(Stored records)

▬▬▬

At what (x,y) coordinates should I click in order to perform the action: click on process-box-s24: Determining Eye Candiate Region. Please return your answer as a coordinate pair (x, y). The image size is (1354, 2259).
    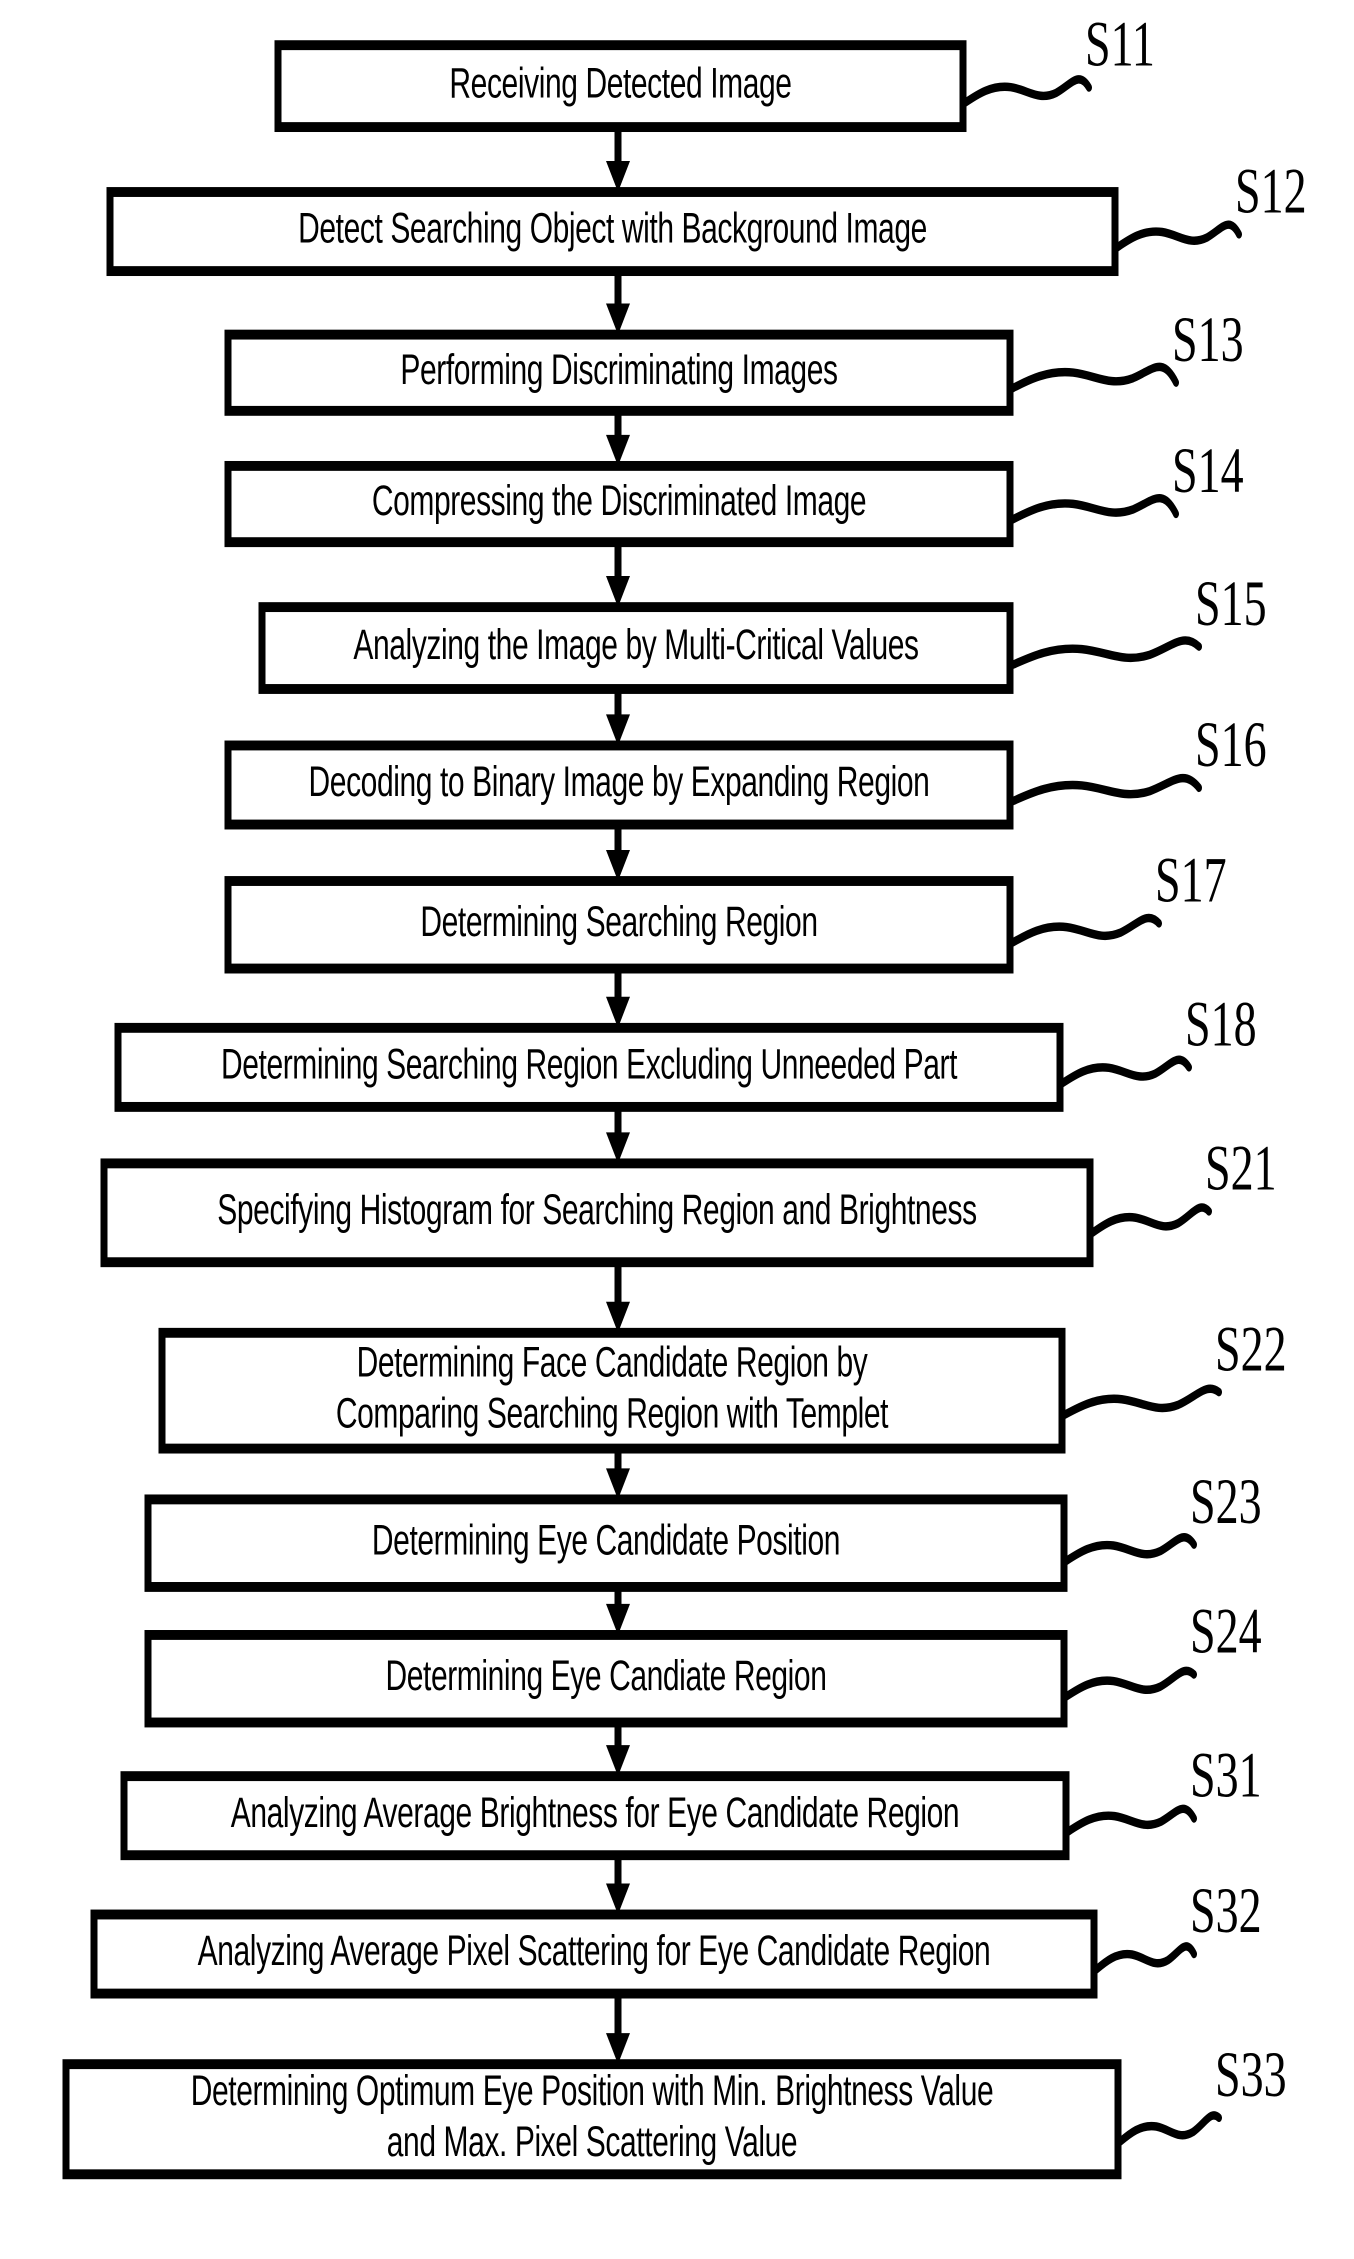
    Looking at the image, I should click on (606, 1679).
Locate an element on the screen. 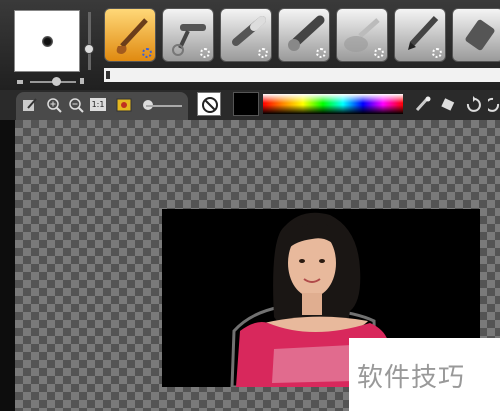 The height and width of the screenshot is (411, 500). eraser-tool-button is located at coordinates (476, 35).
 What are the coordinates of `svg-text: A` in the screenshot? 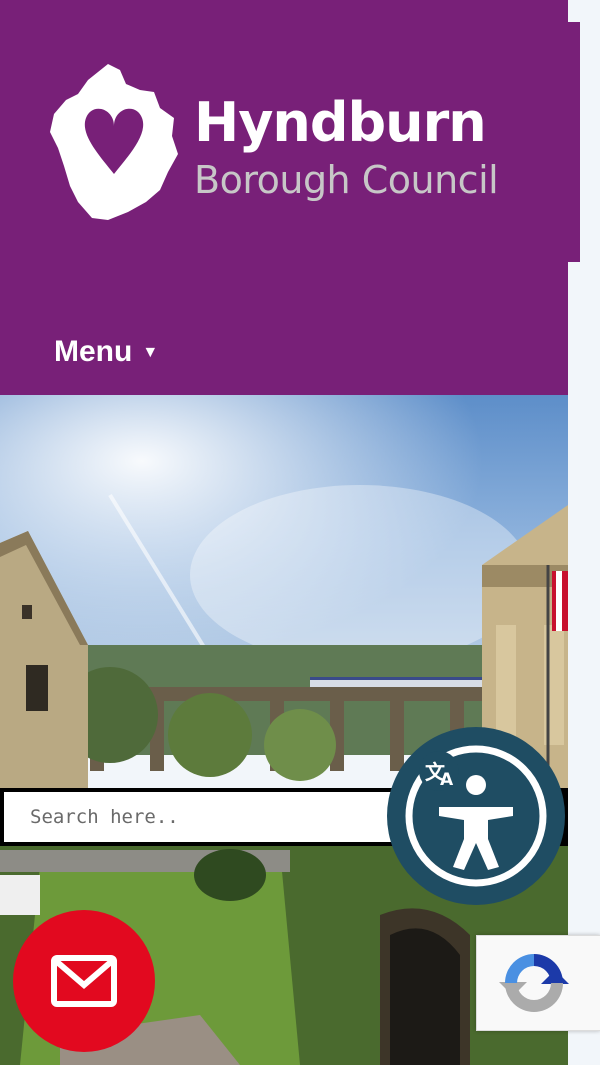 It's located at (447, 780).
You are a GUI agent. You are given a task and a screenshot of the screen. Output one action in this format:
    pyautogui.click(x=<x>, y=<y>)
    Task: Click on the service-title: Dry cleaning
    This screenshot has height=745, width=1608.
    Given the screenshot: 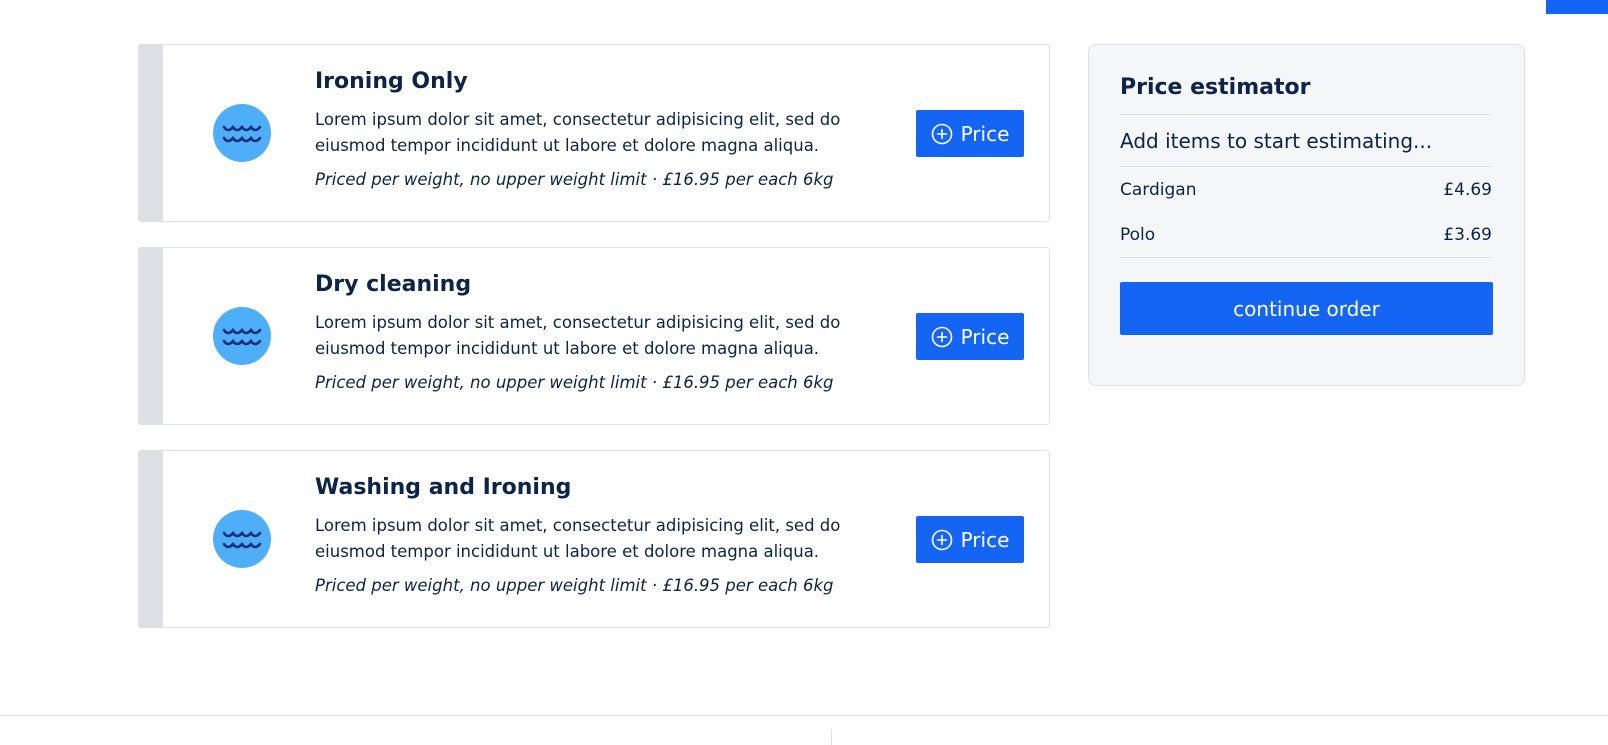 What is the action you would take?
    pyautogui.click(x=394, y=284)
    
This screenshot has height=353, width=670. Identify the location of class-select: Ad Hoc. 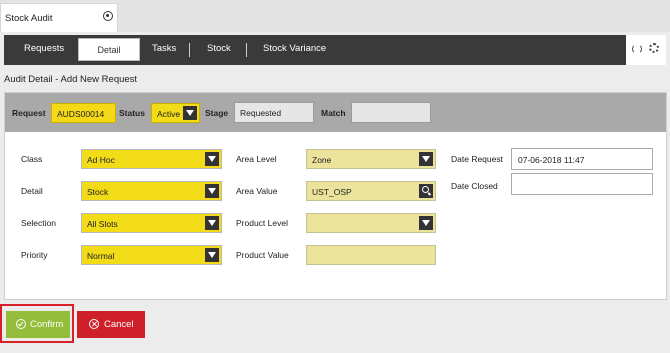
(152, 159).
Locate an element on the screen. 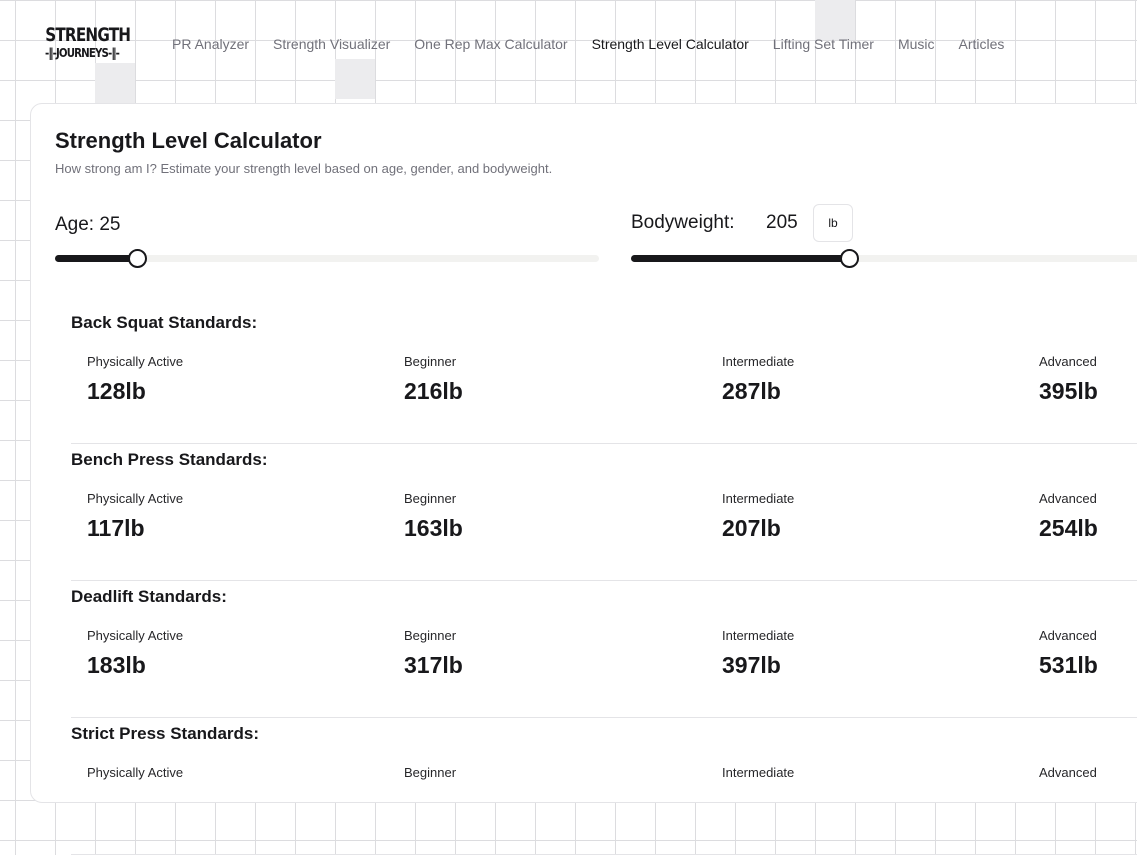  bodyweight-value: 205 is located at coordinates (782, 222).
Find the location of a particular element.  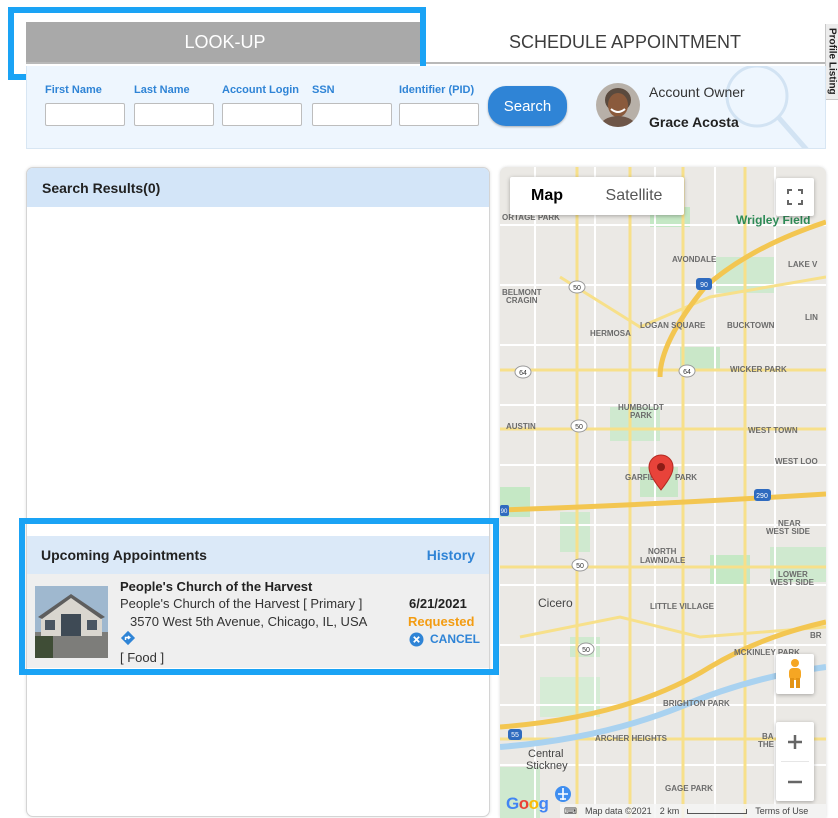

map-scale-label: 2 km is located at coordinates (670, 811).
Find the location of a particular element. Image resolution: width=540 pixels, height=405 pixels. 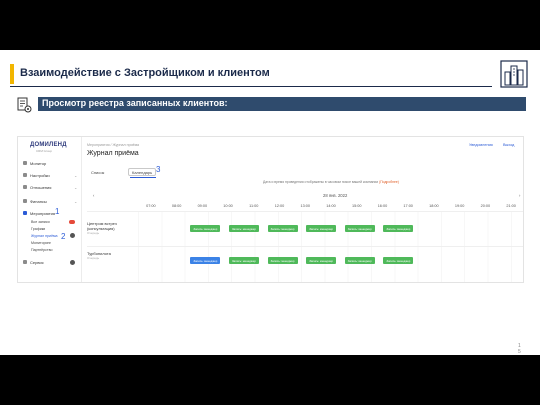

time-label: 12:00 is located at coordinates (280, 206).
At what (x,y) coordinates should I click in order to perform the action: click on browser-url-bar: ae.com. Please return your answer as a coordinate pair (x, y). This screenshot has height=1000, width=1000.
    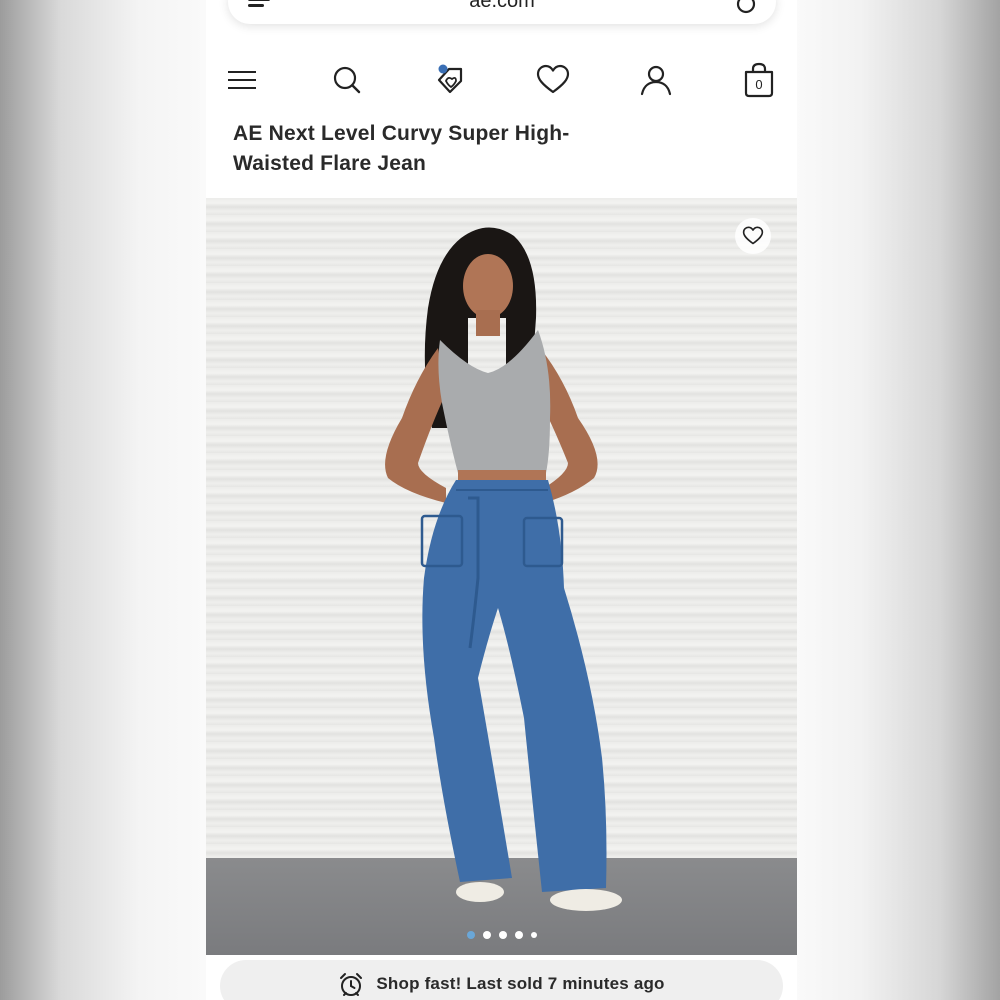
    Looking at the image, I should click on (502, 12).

▬▬▬

Retype the items from the line containing "has height=1000, width=1000." through the end of the items, keeping every character as it appears. Leave the pictures out.

(Exercise response)
At what (x,y) coordinates should I click in order to perform the action: click on browser-url-bar: ae.com. Please return your answer as a coordinate pair (x, y). This screenshot has height=1000, width=1000.
    Looking at the image, I should click on (502, 12).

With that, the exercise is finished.